The Old Bridge at Tongue Gill in need of replacing
Once the materials arrived they were transported up to the site by the Area Ranger Neil using his Land Rover. Our job was to take down the old bridge and construct the new one. Although it may look like a giant jigsaw puzzle, there's a lot of meticulous measuring, and remeasuring, as all of the bridge parts still had to be drilled and if you don't get it spot on you can end up with a very strange looking bridge!
The materials at the site
Once the beams and uprights had been drilled, the next job was to remove the old uprights and hand rails from the original bridge. We decided to leave the old beams and treads where they were, so they could be used to help us get the (very heavy) replacement beams into the right place. We did this by making a number of rollers out of cut-down fence posts and used the traditional technique of levering and rolling until the beams were in position.

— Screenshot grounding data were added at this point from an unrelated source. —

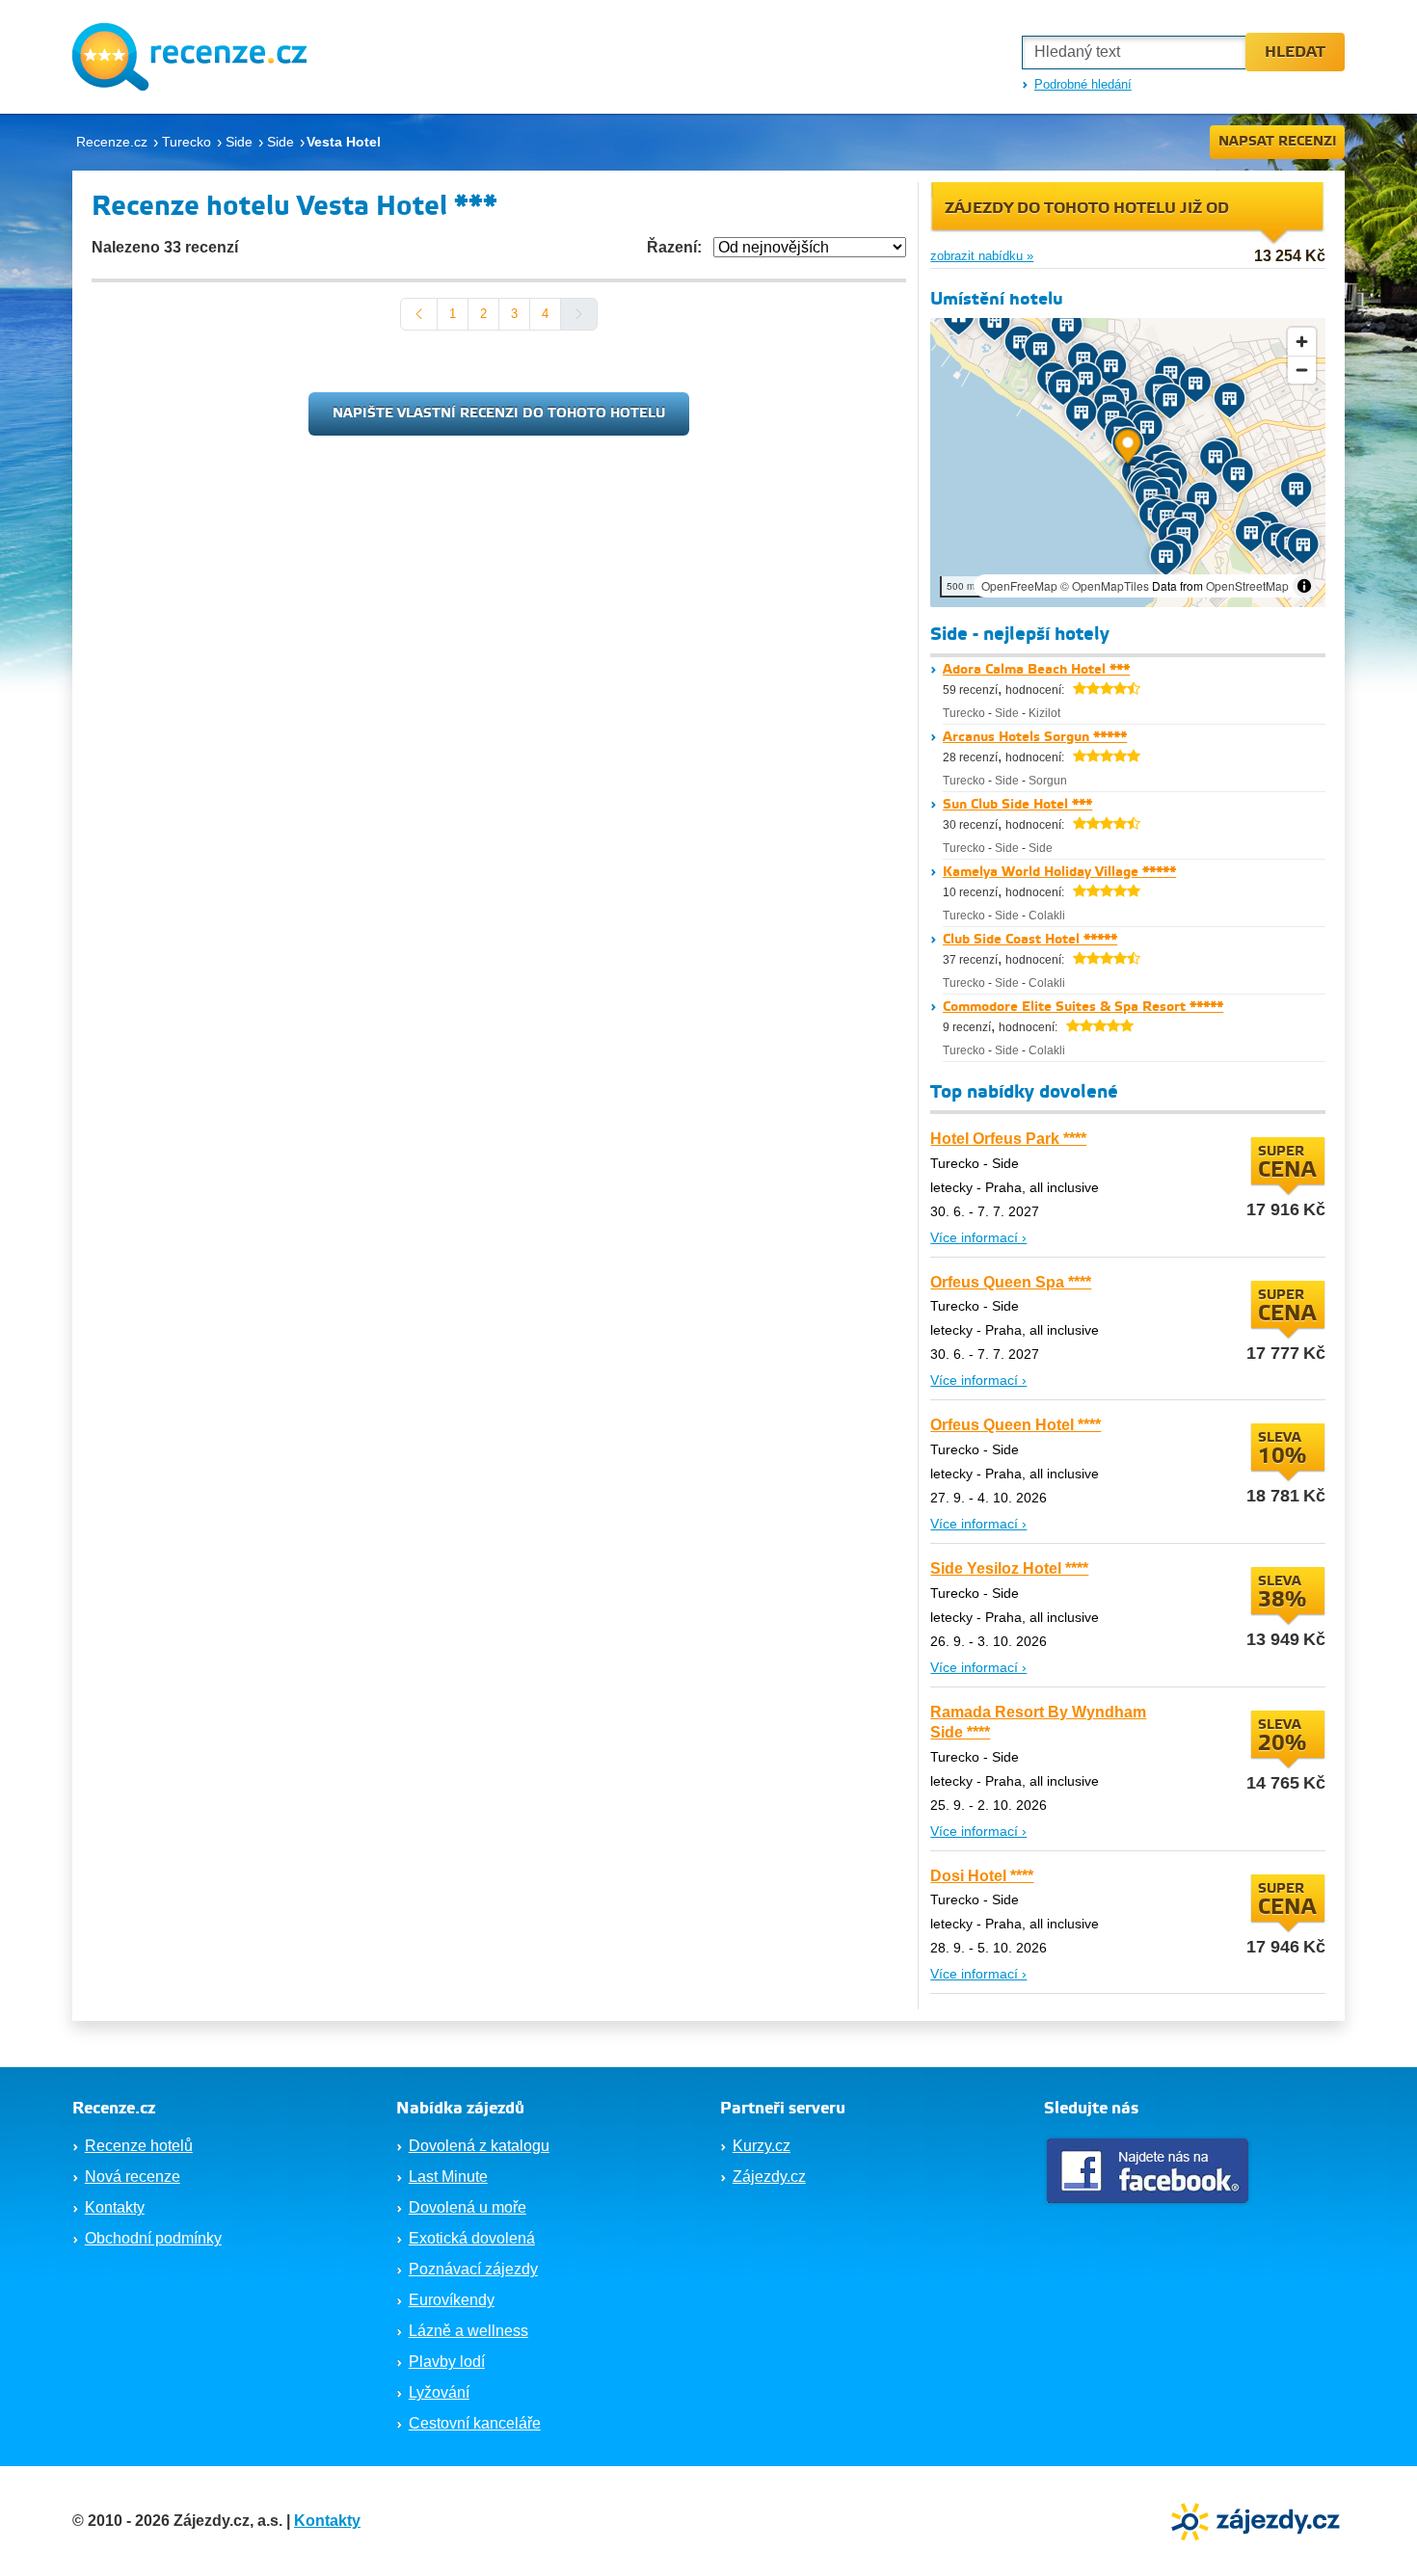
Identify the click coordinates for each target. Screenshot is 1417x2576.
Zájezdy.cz (769, 2176)
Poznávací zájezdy (473, 2269)
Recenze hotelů (139, 2146)
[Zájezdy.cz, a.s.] (1258, 2519)
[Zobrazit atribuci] (1304, 586)
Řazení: (674, 247)
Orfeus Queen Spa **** (1010, 1282)
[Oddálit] (1302, 370)
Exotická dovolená (472, 2238)
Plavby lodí (447, 2361)
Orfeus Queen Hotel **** (1015, 1425)
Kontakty (115, 2207)
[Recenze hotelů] (189, 57)
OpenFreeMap (1019, 585)
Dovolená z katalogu (479, 2146)
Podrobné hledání (1083, 84)
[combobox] (1133, 52)
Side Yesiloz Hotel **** (1009, 1568)
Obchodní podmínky (153, 2238)
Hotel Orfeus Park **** (1008, 1138)
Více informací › (978, 1237)
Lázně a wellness (468, 2331)
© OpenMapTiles (1104, 585)
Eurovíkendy (452, 2300)
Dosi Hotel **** (981, 1876)
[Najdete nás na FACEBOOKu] (1150, 2171)
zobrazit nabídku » (981, 256)
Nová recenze (132, 2176)
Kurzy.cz (761, 2146)
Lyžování (439, 2392)
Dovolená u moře (467, 2207)
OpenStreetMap (1247, 585)
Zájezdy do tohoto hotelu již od (1087, 208)
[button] (1128, 449)
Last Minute (448, 2176)
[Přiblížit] (1302, 342)
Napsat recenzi (1277, 141)
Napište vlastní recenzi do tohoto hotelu (499, 413)
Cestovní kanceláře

The new beams spanning the gill
The next job was to remove the rest of the old bridge and dig the new beams into position in exactly the right place. Once we were happy with the placement, the two new beams were fastened the correct distance apart by using lengths of threaded bar and three large wooden "spacers". With the beams now joined to each other it was time to start attaching the uprights and the treads. For this stage, we were assisted by Bill, one of the Estate Rangers based in Ullswater, as a couple of the Fell Rangers were unavailable to help.
Bill on the new bridge, with the uprights and treads in position
The final stage to complete the bridge was the addition of the hand rails. Once the bridge was finished, we erected a few sections of post and rail fencing to either side of the bridge. This was added to act as a funnel and help the local farmer herd his sheep across.